The uncomfortable stares started soon after Ian Smith walked into a local grocery store.
His body twitched and jerked. His shoulders rolled forward and back. His head rocked side to side like a metronome, but without rhythm.
Smith, a fourth-year student at the University of Virginia, struggled to open a plastic produce bag in front of an apple display. And he was acutely aware of the uncomfortable looks from the people around him.
After two minutes, he approached curious bystanders, offering them a handwritten index card which read: “If you see a person behaving strangely, it could be because they have Huntington’s disease. They may appear distracted or have trouble walking, but if you look closer, maybe you will see the person and not the disease.”

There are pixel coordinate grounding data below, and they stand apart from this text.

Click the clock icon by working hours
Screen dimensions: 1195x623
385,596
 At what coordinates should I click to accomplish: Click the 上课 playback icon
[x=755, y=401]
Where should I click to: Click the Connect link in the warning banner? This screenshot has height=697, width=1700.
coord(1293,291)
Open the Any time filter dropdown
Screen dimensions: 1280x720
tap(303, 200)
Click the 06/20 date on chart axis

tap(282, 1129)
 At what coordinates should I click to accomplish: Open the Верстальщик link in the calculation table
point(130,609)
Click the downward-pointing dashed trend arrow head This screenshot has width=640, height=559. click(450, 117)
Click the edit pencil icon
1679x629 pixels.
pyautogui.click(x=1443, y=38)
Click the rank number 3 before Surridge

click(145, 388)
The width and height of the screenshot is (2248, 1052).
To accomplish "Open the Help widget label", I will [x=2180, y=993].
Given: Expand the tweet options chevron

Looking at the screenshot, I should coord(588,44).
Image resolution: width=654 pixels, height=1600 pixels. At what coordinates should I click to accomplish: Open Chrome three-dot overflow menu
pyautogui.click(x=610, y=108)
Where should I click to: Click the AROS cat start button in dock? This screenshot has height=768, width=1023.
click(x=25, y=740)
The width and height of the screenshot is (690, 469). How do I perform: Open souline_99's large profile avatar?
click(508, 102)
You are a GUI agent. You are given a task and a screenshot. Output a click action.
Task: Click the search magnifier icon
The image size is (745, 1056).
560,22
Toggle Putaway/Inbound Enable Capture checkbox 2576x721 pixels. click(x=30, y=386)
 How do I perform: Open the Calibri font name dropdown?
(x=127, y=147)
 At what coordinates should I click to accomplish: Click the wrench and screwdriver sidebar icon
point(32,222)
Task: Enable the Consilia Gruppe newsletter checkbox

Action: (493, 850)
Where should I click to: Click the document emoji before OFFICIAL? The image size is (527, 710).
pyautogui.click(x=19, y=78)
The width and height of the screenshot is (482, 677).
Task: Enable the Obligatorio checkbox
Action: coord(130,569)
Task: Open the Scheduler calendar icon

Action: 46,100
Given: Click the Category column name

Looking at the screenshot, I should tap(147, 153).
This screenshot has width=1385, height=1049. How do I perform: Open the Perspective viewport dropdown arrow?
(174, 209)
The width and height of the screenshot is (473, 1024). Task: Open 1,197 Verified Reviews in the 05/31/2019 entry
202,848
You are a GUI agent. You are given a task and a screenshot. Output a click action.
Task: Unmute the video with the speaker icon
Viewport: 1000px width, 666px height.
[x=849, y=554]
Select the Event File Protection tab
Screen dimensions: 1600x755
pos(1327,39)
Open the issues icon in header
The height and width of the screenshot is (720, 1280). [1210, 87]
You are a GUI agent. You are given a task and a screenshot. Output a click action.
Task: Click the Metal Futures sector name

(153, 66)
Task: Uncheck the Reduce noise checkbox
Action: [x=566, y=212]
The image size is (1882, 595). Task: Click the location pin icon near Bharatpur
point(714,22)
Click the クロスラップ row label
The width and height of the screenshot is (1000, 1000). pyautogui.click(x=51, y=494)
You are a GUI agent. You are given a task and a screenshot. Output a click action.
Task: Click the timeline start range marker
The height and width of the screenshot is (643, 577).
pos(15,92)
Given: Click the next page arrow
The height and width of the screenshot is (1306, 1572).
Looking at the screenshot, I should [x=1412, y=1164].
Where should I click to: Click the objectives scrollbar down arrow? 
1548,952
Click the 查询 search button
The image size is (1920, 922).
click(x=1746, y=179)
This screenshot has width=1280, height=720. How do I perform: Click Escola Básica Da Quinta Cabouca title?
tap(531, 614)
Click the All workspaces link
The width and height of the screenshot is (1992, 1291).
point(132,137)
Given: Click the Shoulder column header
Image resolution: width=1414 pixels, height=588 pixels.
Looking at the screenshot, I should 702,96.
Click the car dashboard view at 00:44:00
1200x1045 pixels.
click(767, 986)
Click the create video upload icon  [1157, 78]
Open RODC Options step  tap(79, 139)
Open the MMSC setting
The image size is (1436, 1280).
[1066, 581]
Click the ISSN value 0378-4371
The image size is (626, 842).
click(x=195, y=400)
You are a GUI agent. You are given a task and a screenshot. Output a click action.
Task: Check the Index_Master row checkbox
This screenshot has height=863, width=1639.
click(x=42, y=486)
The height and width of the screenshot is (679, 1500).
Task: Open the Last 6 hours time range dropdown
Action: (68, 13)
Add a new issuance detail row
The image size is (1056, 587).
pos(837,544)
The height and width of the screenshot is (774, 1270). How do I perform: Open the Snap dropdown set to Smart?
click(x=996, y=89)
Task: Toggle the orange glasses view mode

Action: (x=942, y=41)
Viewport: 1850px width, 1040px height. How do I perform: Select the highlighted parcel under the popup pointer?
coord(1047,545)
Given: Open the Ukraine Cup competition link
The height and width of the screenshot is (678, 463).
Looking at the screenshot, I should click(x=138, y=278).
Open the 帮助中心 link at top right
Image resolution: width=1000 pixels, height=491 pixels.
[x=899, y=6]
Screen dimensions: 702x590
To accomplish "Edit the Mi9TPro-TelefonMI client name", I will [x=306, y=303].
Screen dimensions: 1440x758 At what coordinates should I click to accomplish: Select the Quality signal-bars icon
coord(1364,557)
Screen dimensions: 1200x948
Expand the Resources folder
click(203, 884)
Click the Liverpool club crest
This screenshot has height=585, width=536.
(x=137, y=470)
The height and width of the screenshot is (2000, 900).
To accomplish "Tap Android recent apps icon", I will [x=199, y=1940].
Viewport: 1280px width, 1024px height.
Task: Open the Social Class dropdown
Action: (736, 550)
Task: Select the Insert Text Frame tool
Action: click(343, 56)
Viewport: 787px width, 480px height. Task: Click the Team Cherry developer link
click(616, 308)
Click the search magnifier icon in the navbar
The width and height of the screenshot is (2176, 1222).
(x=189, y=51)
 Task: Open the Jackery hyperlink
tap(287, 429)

Smith doesn’t actually have the disease. But as a cognitive science major concentrating in neuroscience, Smith was replicating the unexpected and uncontrolled jerking and twisting body movements characteristic of Huntington’s disease, called “chorea,” as part of a project to engender understanding and compassion for those who have that disease or any of the other 600 neurological disorders. He and his fellow students created “empathy kits” to help others better understand the incurable neurological diseases and disorders that affect an estimated 50 million Americans.
Ian Smith, a fourth-year cognitive science major, helped create “empathy kits” to help others better understand the myriad types of neurodegenerative diseases and disorders that affect an estimated 50 million Americans. (Photo by Erin Edgerton)
In the spring of 2021, The Neurodegenerative Experience, a course that aims to understand what it is like to live with a neurological disorder, was introduced to undergraduates at UVA. Each of the course’s three units focused on one of the most well-known diseases: Alzheimer’s, Huntington’s, and Parkinson’s. The course focused on analyzing each from the level of the cell and brain, and from the perspectives of the patient, family, caregiver and community.
As a way of uniting micro- and macroscopic perspectives, students were split into three subgroups, each tasked with creating a five-minute “empathy kit” video portraying what it is like to live with one of the disorders. The videos take viewers through a day of activities that mimic life as a patient.
In preparation, students not only searched the literature on cellular processes, but also heard from biology and psychology experts across Grounds; patient coordinators and caregivers; representatives from nonprofits such as the Huntington’s Disease Society of America; and even two alumni of UVA's neuroscience doctoral program who now work for the Michael J. Fox Foundation for Parkinson’s Research. (Todd Sherer, the executive vice president for research strategy, is a 1999 alum. Brian Fiske, a co-chief scientific officer, is a 2000 alum.)
Most importantly, students gathered information and recommendations through interviews with individuals actually living with the disease.
In creating the course, Department of Psychology professor Erin Clabough sought to provide a unique outlook into an otherwise unknown aspect of neurological disorders.
“Just like anything that someone is struggling with, if it is invisible, something that is affecting neurons in the brain, it is really difficult to understand all the different aspects of life that it touches on,” Clabough said.
Department of Psychology professor Erin Clabough created the “Neurodegenerative Experience” class to provide a unique outlook on neurological disorders. She invited to the class Todd Sherer and Brian Fiske of the Michael J. Fox Foundation for Parkinson’s Research, both of whom are UVA neuroscience alums. (Photo by Erin Edgerton)
By learning through both scientific and social lenses, The Neurodegenerative Experience attracted psychology students interested in both the patient experience and molecular biology sides of disease. The course offered a multidisciplinary look into important disorders that they may encounter later in life as clinical professionals.
As a way of portraying life as a Huntington’s patient, Smith’s group spoke with patients to understand how their biggest struggles could be accurately represented by the average person. By pulling from multiple lenses, the group was able to put together a holistic view of the disease.
“It is one thing to hear about [Huntington’s disease] through textbooks, but it is another to actually talk to someone who goes through it,” he said.
One conversation in particular stuck with Smith. A patient described his experience walking outside and being approached by two police officers – keying on the man’s flailing arms and stumbling gate – who suspected him of being drunk in public. To prevent arrest, the man was forced to explain his disorder to the officers. He even wore a card around his neck with a doctor's signature, explaining what Huntington’s disease was, and that he had it.
“It was really eye-opening to listen to the different types of struggles that these patients have that you would never really think of,” Smith said. “You never really think of the social part of that.”